After The 2024 Trade Deadline
Officially the All-Star game is considered to be the half-way mark of a MLB season, but the real mid-season milestone that matters is the trade deadline. The actions taken by a team by the trade deadline indicate whether the team management thinks it can make the playoffs, if they do then they will try to make trades that help the team win in the current season, otherwise they start work on the next season. Jed Hoyer’s comments that he was focusing on 2025 was indication that Cub’s management doesn’t expect to make the playoffs this year.
Last season the Chicago Cubs were surprising buyers at the deadline, having gone on a winning streak that convinced Jed Hoyer the team had the shot at a wildcard spot, but that didn’t happen and David Ross the scapegoat. Now this season, after signing Craig Counsell to the highest salary of any MLB manager the Cubs are last in the NL Central with a 51-58 record and they are seven games out of the last wild card spot. In short, the Cubs are likely not making the playoffs this year. Are they going to fire Counsell?

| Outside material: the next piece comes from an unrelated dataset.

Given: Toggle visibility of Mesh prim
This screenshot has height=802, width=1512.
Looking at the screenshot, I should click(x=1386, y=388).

Even though the playoff positioning is different between last year and this year, a fair assessment is that the team is really no better than the year before, nor the year before that or any other year up to 2016. What we have is the same problems of unreliable hitting and pitching from the bullpen. The fact that the 2024 team’s starting pitching has been so good is as much an indicator of how much MLB has changed since 2016 than anything. It used to be that teams with strong starting pitching were winners, but the game now does not rely so much on starting pitching to win games.
The sole purpose of starting pitching in the game today is to not lose the game in the first five innings by not giving up more than three runs, the bullpen is expected to now win every game by not giving up any runs. If that weren’t bad enough, hitting is a completely lost art in baseball, with hitters needing only a .244 batting average to be considered good. The game has come down to this, pitching keeping the opponents from hitting home runs until your own batters hit two or more home runs.

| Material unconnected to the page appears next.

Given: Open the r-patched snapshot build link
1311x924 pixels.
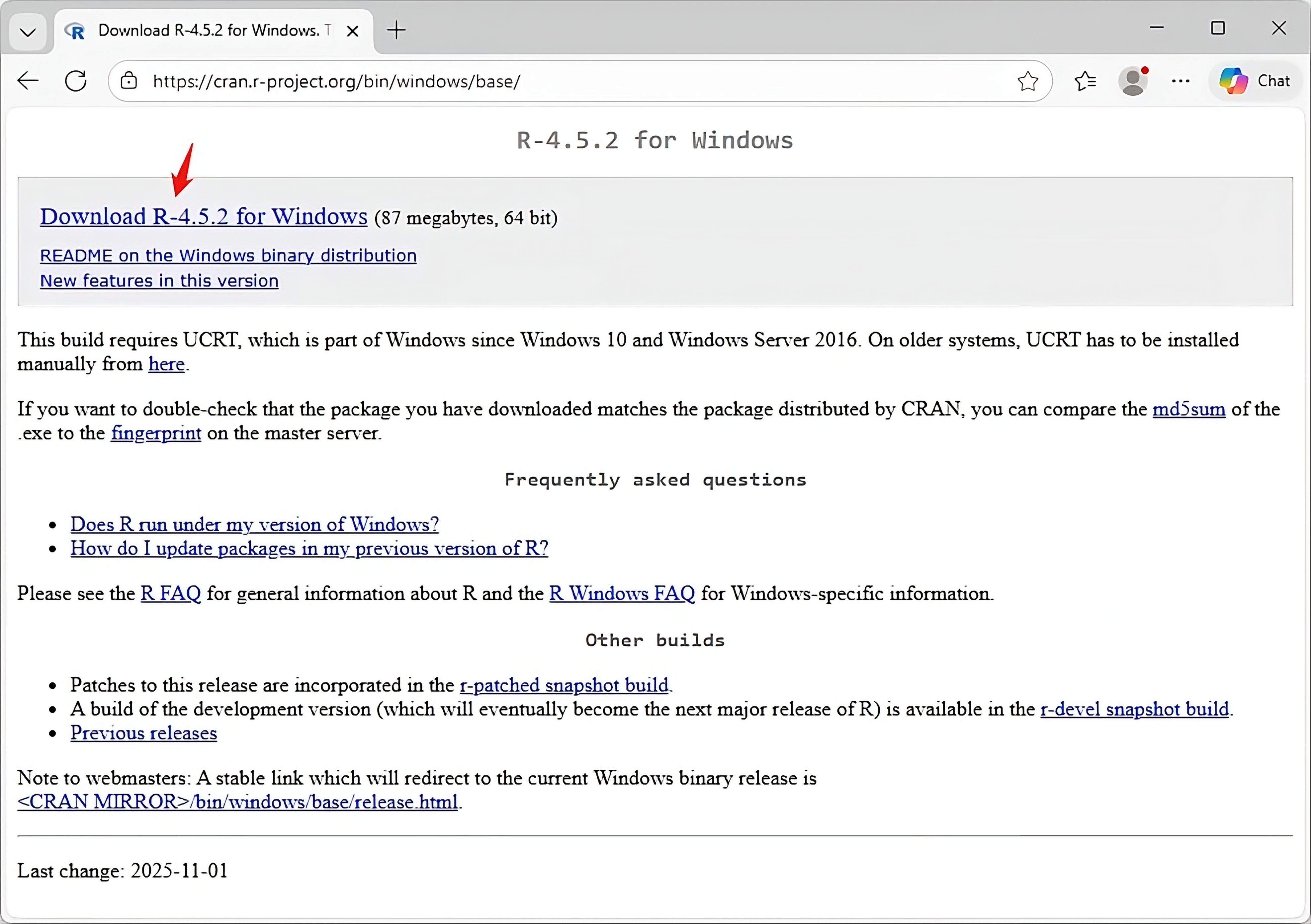Looking at the screenshot, I should click(564, 684).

The Chicago Cubs line up has been made up of the similar type of unreliable hitters for nearly a decade now, which is a clear indicator to me that the front office’s idea of what is a major league hitter is out of sync with reality. As long as Hoyer is running the Cubs they will not be any different, and so it’s on ownership to recognize the insanity of continuing to do the same thing and expecting a different result.
If I were the owner of the Chicago Cubs, now that the trade deadline has past, I would fire Hoyer immediately to signal that it’s time for a change. Take the time to review and interview people over the remainder of the season to find the right replacement to have your new front office in place before the off season begins in earnest.